Your task.
Transcribe the data exactly, stopping after the "Task: Open the Last 7 days dropdown" line.

[Excerpts from a dataset]

------

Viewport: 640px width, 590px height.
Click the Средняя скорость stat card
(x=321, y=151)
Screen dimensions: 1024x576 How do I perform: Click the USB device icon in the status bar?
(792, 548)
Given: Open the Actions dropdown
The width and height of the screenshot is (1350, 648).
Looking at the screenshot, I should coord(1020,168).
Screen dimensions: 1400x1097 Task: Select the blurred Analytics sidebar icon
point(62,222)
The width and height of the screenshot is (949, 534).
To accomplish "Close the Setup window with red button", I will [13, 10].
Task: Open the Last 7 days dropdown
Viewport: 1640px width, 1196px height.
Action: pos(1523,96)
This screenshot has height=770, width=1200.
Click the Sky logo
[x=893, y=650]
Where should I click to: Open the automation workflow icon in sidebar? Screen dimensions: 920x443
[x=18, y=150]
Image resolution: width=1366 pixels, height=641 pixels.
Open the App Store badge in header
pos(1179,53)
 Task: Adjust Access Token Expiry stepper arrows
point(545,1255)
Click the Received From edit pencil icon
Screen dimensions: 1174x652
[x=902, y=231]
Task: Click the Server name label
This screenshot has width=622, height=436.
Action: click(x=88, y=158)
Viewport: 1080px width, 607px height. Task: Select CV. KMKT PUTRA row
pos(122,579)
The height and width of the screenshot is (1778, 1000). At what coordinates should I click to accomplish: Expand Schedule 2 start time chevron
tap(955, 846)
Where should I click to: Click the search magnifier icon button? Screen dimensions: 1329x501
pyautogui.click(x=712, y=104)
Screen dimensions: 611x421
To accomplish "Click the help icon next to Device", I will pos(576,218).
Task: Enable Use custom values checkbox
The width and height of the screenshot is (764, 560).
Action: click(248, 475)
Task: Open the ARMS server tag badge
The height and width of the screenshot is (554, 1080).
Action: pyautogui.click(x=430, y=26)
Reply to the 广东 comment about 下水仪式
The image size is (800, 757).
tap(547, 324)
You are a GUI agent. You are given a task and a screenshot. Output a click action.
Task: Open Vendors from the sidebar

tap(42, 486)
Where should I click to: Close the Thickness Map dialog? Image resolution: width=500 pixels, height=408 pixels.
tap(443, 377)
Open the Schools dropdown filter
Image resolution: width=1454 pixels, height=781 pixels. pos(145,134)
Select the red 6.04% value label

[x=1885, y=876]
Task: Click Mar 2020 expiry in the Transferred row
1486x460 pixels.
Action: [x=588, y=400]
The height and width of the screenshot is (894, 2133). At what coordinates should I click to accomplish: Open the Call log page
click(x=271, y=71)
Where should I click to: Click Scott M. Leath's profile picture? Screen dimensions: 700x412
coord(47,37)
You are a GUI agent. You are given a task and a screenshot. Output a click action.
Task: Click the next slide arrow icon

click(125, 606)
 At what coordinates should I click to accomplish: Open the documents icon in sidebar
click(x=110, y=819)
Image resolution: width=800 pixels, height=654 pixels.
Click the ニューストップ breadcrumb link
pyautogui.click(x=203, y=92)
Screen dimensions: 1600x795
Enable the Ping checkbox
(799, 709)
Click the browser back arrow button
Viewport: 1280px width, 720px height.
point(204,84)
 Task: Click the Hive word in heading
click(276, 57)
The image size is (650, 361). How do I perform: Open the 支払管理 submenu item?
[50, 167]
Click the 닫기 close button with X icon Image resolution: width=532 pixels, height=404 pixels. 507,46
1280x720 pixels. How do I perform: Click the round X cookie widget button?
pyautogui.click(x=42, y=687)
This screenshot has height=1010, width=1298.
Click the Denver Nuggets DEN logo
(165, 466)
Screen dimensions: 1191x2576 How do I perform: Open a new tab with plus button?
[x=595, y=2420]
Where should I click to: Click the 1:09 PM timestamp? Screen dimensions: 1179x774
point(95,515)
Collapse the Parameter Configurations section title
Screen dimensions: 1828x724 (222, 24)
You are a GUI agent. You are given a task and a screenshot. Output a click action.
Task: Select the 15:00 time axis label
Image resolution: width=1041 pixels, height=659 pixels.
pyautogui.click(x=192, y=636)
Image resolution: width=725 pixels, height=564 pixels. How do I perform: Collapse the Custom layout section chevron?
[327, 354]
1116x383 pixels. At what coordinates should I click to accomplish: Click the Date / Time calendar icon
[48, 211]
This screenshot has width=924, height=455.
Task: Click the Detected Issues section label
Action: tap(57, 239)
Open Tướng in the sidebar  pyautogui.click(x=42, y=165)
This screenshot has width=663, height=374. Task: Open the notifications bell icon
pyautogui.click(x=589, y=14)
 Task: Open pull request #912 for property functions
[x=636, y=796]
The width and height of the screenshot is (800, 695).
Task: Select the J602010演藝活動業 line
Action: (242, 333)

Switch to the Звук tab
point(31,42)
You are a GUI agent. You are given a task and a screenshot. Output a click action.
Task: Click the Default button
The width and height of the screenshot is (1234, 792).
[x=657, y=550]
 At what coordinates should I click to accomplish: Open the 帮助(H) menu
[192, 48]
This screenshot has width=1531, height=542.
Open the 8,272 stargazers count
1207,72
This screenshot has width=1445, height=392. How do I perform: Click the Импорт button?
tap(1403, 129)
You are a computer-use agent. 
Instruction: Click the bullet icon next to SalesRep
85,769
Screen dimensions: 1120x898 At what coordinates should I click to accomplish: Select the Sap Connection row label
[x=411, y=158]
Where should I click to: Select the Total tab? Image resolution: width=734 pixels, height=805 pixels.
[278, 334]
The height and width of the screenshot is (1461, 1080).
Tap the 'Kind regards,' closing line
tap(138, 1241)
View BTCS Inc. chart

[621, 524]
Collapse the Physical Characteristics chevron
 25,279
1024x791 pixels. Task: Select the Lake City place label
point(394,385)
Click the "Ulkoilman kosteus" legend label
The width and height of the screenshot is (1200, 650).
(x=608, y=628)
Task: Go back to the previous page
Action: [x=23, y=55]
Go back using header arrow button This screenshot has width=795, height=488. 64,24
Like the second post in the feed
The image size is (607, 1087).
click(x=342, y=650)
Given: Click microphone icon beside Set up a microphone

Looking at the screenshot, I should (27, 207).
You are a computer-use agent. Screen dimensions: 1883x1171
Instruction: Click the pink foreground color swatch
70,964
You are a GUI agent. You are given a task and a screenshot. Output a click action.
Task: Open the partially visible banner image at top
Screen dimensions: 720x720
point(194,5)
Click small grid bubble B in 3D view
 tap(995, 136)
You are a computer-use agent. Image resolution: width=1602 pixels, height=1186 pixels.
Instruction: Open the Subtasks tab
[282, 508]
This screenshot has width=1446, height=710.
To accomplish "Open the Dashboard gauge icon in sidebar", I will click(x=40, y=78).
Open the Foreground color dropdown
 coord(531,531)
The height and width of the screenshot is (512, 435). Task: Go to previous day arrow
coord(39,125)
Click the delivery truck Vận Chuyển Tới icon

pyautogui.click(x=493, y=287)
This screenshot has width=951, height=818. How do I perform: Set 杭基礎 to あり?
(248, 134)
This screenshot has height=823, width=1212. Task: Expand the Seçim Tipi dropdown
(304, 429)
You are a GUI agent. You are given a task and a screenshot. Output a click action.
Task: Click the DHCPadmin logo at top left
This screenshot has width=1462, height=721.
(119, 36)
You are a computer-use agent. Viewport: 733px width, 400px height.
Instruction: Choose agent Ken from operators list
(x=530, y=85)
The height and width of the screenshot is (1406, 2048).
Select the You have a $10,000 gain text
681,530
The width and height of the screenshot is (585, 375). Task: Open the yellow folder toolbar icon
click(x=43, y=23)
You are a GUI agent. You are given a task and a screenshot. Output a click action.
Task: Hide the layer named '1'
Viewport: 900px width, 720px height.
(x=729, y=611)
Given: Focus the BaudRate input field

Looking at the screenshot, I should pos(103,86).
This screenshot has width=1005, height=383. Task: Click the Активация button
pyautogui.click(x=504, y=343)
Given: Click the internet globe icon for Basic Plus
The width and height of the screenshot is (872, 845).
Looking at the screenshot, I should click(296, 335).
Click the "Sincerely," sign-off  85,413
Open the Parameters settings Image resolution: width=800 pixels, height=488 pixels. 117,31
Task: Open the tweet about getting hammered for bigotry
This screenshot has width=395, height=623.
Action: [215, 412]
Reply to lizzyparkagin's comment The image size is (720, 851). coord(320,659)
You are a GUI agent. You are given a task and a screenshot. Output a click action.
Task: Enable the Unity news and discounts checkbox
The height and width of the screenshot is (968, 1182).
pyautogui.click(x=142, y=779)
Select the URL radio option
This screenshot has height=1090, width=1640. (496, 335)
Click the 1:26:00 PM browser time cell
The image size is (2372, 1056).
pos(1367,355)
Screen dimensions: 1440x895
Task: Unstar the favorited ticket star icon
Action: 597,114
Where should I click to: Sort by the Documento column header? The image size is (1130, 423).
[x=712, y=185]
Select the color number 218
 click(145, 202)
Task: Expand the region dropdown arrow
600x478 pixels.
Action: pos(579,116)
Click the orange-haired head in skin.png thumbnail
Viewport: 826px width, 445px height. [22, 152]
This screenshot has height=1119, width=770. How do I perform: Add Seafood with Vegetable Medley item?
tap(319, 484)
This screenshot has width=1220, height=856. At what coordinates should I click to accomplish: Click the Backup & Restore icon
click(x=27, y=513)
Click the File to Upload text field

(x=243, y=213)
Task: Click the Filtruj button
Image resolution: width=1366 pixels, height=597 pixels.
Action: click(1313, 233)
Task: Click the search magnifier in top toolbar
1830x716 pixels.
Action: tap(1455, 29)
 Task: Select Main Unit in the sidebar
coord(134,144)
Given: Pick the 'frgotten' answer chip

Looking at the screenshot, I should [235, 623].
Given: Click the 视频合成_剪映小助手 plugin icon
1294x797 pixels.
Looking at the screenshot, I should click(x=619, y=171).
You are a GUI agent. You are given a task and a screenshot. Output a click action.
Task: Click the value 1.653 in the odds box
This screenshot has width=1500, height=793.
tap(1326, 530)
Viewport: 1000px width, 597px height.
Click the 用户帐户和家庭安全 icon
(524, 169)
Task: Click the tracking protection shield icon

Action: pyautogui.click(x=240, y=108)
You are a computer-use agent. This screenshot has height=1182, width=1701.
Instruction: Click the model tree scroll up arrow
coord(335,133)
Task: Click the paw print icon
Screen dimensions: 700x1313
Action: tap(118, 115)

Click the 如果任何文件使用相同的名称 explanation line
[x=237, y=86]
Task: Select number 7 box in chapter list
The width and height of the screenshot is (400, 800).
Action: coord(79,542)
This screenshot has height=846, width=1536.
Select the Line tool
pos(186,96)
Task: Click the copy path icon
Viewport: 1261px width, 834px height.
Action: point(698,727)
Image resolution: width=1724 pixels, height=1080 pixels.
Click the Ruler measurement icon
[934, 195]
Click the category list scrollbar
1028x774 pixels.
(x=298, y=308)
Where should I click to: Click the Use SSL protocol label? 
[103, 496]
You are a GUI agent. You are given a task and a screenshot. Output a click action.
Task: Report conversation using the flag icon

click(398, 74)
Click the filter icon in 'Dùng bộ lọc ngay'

------

Result of this task.
Viewport: 640px width, 590px height.
Click the Средняя скорость stat card
(x=321, y=151)
Screen dimensions: 1024x576 How do I perform: Click the USB device icon in the status bar?
(792, 548)
Given: Open the Actions dropdown
The width and height of the screenshot is (1350, 648).
Looking at the screenshot, I should coord(1020,168).
Screen dimensions: 1400x1097 Task: Select the blurred Analytics sidebar icon
point(62,222)
The width and height of the screenshot is (949, 534).
To accomplish "Close the Setup window with red button", I will [13, 10].
Task: Open the Last 7 days dropdown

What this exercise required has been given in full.